• [Exercise]:
Among the lines below, a stretch begins at the one with "Task: Lock transparent pixels of the layer" and ends at the one with "Show the SSID Details tab". Repeat that stretch exactly, ends included.

Recorded data:
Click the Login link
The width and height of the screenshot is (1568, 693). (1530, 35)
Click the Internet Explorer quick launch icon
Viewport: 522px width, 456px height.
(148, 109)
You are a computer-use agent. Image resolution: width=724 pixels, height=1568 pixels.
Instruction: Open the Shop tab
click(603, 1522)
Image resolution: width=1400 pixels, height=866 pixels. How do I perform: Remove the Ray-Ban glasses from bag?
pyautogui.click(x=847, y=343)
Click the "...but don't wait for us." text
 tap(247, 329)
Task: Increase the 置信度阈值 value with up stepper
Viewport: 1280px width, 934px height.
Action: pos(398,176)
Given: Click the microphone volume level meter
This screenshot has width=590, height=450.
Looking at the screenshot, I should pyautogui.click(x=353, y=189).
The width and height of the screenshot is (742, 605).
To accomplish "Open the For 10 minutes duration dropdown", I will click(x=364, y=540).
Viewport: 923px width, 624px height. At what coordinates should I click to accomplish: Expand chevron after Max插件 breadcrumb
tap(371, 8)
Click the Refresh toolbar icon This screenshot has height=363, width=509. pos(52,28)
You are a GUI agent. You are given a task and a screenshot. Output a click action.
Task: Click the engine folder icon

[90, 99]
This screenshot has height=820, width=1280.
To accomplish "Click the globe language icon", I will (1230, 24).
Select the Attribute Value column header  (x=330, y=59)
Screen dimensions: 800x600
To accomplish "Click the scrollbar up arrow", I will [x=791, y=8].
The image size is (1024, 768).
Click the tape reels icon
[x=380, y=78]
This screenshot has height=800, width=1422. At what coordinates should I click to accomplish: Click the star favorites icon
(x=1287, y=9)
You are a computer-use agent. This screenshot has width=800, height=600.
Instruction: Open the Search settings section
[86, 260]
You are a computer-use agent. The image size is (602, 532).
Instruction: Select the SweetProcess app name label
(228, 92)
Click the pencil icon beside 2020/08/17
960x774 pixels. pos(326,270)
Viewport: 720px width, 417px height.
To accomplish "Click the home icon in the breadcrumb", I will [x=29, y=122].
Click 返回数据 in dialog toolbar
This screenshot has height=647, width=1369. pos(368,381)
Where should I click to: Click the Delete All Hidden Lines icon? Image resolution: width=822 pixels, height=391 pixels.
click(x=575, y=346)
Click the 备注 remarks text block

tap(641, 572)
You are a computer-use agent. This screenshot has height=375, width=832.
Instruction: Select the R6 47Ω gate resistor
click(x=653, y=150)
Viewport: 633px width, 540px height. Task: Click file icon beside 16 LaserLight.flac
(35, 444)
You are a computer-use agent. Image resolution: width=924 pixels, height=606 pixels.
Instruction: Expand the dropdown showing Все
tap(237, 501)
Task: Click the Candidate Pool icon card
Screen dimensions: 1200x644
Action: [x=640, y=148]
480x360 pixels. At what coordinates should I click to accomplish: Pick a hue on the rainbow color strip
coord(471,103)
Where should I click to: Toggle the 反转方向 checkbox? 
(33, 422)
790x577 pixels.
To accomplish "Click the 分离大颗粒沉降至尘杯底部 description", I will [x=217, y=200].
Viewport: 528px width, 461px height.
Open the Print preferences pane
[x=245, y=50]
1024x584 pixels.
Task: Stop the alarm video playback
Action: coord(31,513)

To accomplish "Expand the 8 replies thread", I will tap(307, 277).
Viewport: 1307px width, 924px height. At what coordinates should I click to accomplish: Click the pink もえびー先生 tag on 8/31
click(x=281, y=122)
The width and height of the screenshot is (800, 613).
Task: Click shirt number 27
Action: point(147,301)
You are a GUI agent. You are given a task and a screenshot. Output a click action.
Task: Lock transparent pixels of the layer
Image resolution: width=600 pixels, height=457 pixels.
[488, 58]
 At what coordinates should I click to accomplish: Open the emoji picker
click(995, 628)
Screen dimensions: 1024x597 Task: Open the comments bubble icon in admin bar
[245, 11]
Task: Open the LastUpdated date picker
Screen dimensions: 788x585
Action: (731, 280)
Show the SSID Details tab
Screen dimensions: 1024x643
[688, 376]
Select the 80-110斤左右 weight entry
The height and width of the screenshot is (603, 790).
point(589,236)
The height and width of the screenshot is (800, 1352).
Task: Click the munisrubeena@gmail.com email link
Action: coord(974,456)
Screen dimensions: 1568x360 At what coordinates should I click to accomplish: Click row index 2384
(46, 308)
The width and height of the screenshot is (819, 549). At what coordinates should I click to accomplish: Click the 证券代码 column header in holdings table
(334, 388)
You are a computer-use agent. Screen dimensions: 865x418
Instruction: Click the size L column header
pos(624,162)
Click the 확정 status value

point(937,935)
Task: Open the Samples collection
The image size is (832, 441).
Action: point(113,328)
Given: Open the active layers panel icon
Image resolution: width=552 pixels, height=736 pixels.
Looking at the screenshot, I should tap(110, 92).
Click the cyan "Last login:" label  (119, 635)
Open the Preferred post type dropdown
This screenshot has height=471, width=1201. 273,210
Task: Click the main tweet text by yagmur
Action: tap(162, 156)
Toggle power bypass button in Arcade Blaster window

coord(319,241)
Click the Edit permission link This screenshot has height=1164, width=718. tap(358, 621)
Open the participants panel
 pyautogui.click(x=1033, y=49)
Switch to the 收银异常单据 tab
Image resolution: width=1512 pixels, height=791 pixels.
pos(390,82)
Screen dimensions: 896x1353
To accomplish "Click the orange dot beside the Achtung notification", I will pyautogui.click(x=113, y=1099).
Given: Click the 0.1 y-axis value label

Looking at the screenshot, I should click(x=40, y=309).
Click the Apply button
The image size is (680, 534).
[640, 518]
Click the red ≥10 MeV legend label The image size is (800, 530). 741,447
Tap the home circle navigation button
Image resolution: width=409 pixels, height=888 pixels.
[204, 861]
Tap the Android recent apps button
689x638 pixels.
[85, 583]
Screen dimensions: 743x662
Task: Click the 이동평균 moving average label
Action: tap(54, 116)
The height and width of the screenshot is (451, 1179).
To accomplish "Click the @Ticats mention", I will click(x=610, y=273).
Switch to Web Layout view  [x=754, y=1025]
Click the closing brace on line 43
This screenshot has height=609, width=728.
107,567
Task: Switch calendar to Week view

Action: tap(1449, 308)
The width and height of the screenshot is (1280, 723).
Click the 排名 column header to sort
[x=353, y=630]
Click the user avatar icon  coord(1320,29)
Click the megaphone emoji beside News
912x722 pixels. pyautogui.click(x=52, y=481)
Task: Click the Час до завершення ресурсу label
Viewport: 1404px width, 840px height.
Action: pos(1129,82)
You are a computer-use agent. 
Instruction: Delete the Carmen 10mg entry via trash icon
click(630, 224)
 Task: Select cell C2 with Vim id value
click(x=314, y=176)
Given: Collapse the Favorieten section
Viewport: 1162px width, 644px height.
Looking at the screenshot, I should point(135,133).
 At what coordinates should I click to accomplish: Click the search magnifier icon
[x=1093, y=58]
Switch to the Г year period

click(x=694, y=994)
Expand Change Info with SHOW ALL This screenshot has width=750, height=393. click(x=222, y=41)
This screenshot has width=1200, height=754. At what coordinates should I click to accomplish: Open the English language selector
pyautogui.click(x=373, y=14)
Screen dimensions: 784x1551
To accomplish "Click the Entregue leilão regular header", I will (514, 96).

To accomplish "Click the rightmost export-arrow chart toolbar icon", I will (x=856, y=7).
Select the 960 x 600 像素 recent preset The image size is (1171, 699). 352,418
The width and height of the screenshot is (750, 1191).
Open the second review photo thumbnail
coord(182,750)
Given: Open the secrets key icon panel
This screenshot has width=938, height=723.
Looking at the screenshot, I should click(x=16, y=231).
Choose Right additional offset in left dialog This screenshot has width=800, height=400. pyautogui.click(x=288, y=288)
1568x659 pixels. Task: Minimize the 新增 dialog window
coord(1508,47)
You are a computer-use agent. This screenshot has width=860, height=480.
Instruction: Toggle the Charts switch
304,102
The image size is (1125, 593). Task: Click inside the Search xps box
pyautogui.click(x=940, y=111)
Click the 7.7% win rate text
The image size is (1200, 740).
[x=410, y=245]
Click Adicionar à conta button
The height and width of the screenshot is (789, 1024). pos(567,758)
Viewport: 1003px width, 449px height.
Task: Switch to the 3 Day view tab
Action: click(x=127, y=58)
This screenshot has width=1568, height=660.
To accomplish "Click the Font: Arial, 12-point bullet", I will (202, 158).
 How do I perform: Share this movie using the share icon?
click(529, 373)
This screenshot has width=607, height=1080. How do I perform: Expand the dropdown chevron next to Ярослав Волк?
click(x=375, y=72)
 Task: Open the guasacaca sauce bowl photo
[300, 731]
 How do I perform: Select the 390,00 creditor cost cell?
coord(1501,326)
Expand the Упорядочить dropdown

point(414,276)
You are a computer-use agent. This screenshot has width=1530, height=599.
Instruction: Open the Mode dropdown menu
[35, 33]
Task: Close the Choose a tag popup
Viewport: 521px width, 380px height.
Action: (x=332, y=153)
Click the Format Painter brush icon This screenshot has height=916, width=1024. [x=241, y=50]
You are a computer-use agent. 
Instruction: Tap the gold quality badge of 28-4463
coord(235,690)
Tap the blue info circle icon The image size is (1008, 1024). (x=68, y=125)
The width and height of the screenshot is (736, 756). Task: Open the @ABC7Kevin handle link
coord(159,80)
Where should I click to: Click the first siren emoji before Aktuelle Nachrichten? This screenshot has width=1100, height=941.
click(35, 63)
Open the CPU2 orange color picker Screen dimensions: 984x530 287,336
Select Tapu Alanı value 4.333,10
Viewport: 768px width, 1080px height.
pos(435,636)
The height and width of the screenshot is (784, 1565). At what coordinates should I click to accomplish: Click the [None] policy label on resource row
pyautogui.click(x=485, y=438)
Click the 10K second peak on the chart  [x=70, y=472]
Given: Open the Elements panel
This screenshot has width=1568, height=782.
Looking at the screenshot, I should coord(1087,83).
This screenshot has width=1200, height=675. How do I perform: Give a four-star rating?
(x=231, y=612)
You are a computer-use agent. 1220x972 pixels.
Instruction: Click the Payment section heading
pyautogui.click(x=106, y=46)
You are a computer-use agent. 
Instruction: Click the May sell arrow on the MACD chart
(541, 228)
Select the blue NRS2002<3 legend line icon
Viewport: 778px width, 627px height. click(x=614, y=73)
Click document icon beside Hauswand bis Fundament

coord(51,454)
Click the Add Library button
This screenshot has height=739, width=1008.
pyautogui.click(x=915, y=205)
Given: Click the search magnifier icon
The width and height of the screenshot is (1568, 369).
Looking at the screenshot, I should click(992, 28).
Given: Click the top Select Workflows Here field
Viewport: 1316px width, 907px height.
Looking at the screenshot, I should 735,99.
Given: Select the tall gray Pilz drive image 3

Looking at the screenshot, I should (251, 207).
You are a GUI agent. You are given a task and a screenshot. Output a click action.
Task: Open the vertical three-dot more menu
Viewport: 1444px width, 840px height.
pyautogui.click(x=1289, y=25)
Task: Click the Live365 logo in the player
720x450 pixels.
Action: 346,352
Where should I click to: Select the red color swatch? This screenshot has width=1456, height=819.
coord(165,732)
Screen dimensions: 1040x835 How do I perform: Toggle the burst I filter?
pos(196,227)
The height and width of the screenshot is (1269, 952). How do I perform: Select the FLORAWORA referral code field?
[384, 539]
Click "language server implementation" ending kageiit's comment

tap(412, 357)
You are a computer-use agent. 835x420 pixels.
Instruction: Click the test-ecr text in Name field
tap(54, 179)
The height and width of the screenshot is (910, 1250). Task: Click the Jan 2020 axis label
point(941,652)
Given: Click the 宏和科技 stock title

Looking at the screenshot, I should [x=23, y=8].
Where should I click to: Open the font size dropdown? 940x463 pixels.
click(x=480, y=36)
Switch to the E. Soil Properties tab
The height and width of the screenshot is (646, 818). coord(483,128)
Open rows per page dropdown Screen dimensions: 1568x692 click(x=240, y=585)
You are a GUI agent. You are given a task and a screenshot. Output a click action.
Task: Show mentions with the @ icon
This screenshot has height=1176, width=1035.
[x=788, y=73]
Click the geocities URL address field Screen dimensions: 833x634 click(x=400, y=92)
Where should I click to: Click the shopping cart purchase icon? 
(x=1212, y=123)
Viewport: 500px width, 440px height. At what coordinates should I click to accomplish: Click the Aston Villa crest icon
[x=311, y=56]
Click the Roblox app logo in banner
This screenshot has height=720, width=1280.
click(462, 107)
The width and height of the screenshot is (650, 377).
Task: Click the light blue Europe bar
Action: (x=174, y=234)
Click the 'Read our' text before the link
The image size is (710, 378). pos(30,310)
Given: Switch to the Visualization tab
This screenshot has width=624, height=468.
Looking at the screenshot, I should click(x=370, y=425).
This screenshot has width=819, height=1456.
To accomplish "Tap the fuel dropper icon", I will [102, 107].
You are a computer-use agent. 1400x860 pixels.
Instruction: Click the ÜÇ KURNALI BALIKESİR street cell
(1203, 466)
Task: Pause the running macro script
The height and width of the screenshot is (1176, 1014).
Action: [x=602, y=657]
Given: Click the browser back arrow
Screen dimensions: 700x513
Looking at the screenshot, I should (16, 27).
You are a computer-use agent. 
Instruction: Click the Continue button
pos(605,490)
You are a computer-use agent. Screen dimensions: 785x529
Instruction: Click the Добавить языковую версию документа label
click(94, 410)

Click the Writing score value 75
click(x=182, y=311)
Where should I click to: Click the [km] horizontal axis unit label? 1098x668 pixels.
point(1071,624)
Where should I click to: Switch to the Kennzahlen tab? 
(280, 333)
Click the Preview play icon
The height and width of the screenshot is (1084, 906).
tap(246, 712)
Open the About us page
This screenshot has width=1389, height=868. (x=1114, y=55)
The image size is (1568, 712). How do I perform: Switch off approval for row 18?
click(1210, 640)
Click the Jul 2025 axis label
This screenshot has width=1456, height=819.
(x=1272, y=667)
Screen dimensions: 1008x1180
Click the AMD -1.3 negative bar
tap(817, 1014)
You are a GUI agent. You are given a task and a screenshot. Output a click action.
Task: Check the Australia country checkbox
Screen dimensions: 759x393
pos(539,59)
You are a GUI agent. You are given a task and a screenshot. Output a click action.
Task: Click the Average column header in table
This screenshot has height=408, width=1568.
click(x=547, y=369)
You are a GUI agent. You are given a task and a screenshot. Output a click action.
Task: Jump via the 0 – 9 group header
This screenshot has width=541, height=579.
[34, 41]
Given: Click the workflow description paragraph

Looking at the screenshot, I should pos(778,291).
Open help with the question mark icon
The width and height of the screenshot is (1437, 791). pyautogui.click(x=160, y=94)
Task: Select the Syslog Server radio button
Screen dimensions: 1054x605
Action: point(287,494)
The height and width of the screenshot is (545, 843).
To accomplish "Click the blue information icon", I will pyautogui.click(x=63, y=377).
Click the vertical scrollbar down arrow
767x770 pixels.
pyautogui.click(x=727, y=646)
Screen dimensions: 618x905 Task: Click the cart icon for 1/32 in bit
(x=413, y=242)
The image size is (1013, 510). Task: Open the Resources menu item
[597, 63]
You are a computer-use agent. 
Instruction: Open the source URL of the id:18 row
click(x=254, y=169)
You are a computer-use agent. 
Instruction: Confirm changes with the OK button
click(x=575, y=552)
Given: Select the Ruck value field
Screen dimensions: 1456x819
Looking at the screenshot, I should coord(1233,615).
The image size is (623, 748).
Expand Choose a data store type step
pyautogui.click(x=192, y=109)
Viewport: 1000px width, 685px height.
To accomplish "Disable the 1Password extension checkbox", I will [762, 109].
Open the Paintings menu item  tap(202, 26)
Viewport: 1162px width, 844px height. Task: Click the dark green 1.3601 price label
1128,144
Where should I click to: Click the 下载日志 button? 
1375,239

• [Response area]:
Task: Lock transparent pixels of the layer
Image resolution: width=600 pixels, height=457 pixels.
[488, 58]
 At what coordinates should I click to accomplish: Open the emoji picker
click(995, 628)
Screen dimensions: 1024x597 Task: Open the comments bubble icon in admin bar
[245, 11]
Task: Open the LastUpdated date picker
Screen dimensions: 788x585
Action: (731, 280)
Show the SSID Details tab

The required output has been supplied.